About this task: Nothing below is to be printed except the lines between the line holding "Toggle the Смартфоны checkbox" and the line holding "Task: Open the notifications bell", inclusive, each exactly as it appears.

(Saved data entries)
+++
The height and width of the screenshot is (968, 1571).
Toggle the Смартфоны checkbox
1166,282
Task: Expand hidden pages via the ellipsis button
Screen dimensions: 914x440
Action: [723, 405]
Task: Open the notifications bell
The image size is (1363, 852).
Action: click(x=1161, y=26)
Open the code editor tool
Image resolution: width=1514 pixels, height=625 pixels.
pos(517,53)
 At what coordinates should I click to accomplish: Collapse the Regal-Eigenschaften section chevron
+++
Answer space:
Toggle the Смартфоны checkbox
1166,282
Task: Expand hidden pages via the ellipsis button
Screen dimensions: 914x440
Action: [723, 405]
Task: Open the notifications bell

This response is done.